In a July 2004 interview with the New York Times, Obama said of the war vote: "What would I have done? I don't know. What I know is that from my vantage point the case was not made."

"I stand by what I said," Bill Clinton said. But, he continued: "I was addressing a specific argument that had never been brought up in the debates." He went on to say that, in 15 debates, Obama has never been asked to explain the comment in which he said he did not know how he would have voted had he actually been in the Senate for the war vote. Obama has otherwise consistently said he would have opposed the war, as he did at the time, when he was running for the Senate.

"So, 'That story is a fairy tale' -- now, that doesn't have anything to do with my respect for him as a person or as a political figure in this campaign," Clinton told Sharpton. "He's put together a great campaign. It's clearly not a fairy tale. It's real."

Acknowledging the closeness of the race after the first two nominating contests, Clinton also said: "I have given hundreds of speeches on Hillary's behalf in this campaign. I don't believe I've given a single one where I did not applaud Senator Obama and his candidacy. It's not a fairy tale: He might win."

A memo surfaced yesterday that listed allegedly racially tinged remarks made by Clinton and her surrogates, including a comment from New York Attorney General Andrew M. Cuomo that Obama would have to do more than "shuck and jive" his way through a news conference to get elected, and remarks that Clinton herself incorporated into her stump speech that some read as a slight on the Rev. Martin Luther King Jr. The Obama campaign did not take responsibility for the memo, and campaign officials went to great lengths to avoid the appearance of fanning the flames of the debate. "People have to decide for themselves," Bill Burton, an Obama spokesman, said, without specifying what it is people have to decide. "It's not our focus."

In a statement issued yesterday evening, House Majority Whip James E. Clyburn, an African American representing South Carolina, said: "I encourage the candidates to be sensitive about the words they use. This is an historic race for America to have such strong, diverse candidates vying for the Democratic nomination."

One Clinton supporter suggested that Obama is trying to use allegations of racism to help boost his campaign after narrowly losing the New Hampshire primary to Clinton. Rep. Stephanie Tubbs Jones (D-Ohio), a Clinton supporter, described the Obama allegation as "a tactic to diminish their support in the African American community."

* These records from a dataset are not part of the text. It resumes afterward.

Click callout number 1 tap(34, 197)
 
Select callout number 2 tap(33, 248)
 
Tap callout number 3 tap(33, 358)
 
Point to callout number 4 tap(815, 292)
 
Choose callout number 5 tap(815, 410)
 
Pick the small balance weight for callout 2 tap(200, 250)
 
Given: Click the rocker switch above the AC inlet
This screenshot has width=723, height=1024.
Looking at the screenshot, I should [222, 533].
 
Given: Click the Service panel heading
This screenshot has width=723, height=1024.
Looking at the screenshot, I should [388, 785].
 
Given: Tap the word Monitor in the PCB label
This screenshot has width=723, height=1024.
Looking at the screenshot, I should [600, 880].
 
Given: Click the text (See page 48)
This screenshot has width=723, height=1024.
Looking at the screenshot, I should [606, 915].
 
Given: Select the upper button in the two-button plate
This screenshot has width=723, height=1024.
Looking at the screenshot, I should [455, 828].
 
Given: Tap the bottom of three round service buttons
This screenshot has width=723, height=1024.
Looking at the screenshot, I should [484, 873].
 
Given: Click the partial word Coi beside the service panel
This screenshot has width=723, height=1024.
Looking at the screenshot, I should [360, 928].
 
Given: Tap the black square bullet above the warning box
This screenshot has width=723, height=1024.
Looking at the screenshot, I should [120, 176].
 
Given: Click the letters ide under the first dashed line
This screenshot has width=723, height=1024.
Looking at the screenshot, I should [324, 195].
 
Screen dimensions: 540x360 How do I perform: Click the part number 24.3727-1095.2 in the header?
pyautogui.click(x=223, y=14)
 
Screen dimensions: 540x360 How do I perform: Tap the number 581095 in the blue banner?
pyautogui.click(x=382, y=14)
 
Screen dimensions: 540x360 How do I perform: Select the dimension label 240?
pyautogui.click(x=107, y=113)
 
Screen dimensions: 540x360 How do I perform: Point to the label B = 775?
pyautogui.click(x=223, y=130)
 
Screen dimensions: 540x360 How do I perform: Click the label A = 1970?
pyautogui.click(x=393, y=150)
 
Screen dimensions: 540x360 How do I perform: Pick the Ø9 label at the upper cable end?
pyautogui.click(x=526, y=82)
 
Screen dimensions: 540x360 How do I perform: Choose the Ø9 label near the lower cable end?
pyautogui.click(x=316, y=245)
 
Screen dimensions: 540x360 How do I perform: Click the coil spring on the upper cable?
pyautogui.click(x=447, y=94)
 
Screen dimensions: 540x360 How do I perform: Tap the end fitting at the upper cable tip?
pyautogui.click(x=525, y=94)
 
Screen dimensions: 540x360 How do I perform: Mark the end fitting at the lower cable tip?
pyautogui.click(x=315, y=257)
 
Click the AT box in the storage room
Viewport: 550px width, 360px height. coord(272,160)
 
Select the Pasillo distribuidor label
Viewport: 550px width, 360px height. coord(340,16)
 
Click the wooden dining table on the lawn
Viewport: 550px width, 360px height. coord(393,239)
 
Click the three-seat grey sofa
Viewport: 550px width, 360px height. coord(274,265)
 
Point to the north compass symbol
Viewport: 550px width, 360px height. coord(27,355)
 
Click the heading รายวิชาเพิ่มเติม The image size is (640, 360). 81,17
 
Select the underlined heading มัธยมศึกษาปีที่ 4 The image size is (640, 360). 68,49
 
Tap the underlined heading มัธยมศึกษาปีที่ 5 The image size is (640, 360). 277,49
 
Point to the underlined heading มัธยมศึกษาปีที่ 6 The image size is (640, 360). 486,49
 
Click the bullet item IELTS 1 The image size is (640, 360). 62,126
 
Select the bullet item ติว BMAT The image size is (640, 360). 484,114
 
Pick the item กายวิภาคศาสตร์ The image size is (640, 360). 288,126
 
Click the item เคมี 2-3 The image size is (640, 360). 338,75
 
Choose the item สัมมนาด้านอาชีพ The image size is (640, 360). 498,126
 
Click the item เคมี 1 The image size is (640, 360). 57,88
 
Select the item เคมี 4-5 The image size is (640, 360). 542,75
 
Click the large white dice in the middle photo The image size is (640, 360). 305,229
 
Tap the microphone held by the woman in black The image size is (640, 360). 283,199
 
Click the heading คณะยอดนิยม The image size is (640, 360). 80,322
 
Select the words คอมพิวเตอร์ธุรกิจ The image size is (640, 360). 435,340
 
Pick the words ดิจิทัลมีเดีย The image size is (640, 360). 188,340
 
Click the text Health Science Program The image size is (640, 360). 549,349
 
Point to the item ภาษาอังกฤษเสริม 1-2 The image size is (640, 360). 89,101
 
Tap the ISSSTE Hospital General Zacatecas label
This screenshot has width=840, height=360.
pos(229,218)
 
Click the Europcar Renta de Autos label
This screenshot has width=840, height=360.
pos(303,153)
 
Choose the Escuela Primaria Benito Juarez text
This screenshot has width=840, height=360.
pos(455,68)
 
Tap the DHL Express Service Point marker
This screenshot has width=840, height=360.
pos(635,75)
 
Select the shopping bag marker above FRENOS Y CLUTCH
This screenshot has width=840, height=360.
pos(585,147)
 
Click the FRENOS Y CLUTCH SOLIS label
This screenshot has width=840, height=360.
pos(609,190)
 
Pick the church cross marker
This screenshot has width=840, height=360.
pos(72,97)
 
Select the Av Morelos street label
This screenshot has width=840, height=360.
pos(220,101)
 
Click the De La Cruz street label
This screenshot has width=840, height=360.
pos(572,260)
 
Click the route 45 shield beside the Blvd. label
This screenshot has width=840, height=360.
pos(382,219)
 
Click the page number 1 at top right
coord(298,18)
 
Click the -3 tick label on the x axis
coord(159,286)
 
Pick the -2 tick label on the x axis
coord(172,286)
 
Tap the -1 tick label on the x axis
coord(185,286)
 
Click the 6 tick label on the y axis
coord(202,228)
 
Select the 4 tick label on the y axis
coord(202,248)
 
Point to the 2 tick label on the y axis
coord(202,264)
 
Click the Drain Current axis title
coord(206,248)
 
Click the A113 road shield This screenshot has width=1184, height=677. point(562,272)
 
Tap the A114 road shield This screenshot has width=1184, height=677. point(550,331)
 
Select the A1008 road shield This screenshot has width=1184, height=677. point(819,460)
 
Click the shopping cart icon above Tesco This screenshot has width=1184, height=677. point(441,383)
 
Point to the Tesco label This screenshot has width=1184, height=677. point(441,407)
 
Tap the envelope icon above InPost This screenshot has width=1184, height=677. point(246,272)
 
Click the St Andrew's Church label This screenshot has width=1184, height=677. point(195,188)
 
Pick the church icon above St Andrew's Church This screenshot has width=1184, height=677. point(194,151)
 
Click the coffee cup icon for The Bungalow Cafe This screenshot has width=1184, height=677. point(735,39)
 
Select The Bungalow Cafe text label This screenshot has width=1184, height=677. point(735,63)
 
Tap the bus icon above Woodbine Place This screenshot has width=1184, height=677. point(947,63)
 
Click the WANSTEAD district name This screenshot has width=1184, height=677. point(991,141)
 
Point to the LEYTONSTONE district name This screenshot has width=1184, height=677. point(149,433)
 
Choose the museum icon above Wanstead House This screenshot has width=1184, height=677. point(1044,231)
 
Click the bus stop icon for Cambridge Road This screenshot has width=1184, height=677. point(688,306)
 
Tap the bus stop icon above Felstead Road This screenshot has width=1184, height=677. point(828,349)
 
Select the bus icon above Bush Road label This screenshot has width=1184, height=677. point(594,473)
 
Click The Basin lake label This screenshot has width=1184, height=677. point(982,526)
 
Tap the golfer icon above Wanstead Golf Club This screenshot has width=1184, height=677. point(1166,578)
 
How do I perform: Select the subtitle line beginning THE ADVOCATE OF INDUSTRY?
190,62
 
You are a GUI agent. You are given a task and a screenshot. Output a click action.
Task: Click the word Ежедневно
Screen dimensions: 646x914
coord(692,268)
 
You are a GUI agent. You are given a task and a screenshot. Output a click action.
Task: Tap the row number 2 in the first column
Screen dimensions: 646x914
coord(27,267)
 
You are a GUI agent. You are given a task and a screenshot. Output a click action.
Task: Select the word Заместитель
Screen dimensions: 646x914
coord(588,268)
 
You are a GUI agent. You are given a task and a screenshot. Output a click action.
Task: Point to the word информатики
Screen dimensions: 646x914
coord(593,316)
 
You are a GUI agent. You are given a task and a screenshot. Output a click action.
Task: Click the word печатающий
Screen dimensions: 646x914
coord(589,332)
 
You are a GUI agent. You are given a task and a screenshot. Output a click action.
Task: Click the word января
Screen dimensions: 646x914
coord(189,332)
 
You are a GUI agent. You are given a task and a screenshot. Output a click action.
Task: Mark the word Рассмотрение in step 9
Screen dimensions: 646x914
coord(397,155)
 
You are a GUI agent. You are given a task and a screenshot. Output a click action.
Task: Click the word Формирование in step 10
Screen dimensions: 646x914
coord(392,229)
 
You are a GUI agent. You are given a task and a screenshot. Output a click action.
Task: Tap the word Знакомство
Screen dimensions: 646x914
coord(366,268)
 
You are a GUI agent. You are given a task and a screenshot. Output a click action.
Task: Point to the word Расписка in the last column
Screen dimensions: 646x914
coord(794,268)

The Obama campaign's goal, she said, is to "nick at you and come up with something that may well stick."

"And I personally was offended that they would think the African American community is going to be blinded by their allegations," she said.

For months, African American voters have struggled to pick sides between the wife of a beloved former president and the first black candidate with a realistic shot at winning the White House. Now, as the South Carolina contest approaches, and as primaries in other states with large black populations loom on Feb. 5, when 22 states will vote, Obama may be narrowing the edge Clinton once held among black voters.

A new survey by the polling arm of the Alabama Education Association, the Capital Survey Research Center, shows Obama gaining ground on Clinton in Alabama, a Feb. 5 state where blacks are expected to make up more than a third of Democratic primary voters. The two are locked in a statistical dead heat, with Obama at 36 percent and Clinton at 34 percent. Last month, the same poll showed Clinton leading Obama, 40 percent to 25 percent.